As an agriculturist and horticulturist, I believe that the answer is simple. As parents, educators, nutritionists and marketers, we have to imbue our children with the love of—and consumption of—the most beneficial food for growing bodies. This means fresh vegetables and fruits, whether store-bought or home-grown.
As kids, we imitate our elders, who teach most effectively by example. Right now, adults aren't doing a good job of modeling good behavior. According to a recent report by the Centers for Disease Control and Prevention, just 26% of adults have three or more servings of vegetables a day, a number that includes those who deem a tomato slice or lettuce on a burger as a "vegetable serving." In other words, roughly 80% of U.S. adults scarcely eat any vegetables at all.
Liking vegetables is not a given: Every food other than breast milk is an acquired taste. But children can easily learn to enjoy eating their greens. It's simply a matter of education and familiarity—as in "family."
Children will happily eat squash, artichoke or broccoli, to the delight of the parents who taught them to do so. As for fruits, children can gobble them up, but like vegetables, they must be at the ready, at least as available as all the junky alternatives. Kids imitate their elders, who teach most effectively by example.
In our research at Atlee Burpee, we have found that kids who grow vegetables alongside their parents eat them regularly and with gusto. Peas, green beans and raw carrots—the very vegetables that kids are told to eat, their parents' admonishing fingers wagging—are particular favorites.
While not all American families have the benefit of a sun-filled backyard for a vegetable garden, companies like Burpee offer many vegetable seeds and plants that you can grow easily in containers. You can grow beets, carrots, sweet potatoes and Brussels sprouts, which can be plucked from the stalk well into winter.

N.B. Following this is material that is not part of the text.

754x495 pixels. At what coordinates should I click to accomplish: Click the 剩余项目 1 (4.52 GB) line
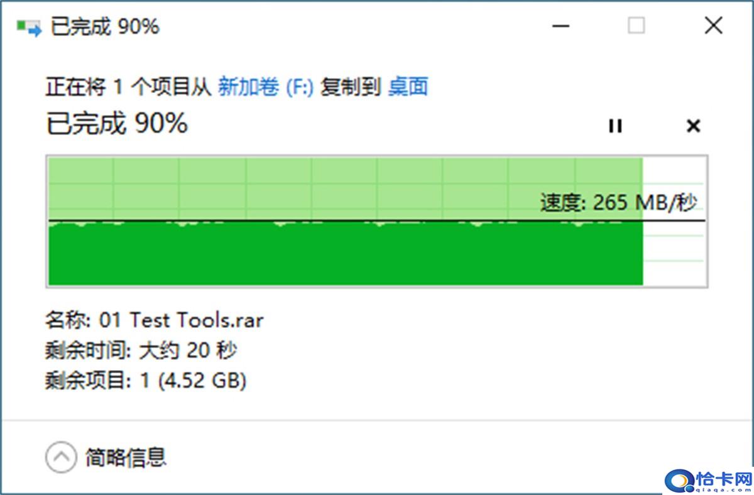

Eighteen years ago, as president of the American Horticultural Society, I initiated a children's gardening program. Our annual symposium drew thousands of educators and community gardeners with the goal of educating and inspiring children to grow gardens in their school and neighborhoods. The results were heartening: Thousands of churches, schools and community centers sprouted new gardens.
Yet no single institution is sufficient; fighting a problem of this sort requires a multifaceted effort. Churches could do much more to inspire families to grow vegetables. Public and private botanical and community gardening groups should augment efforts to lure neighbors into their educational demonstration gardens. Most families, whether in the city or suburbs, can plant at least a "starter garden"—involving pre-teen children in the planting, tending and harvesting.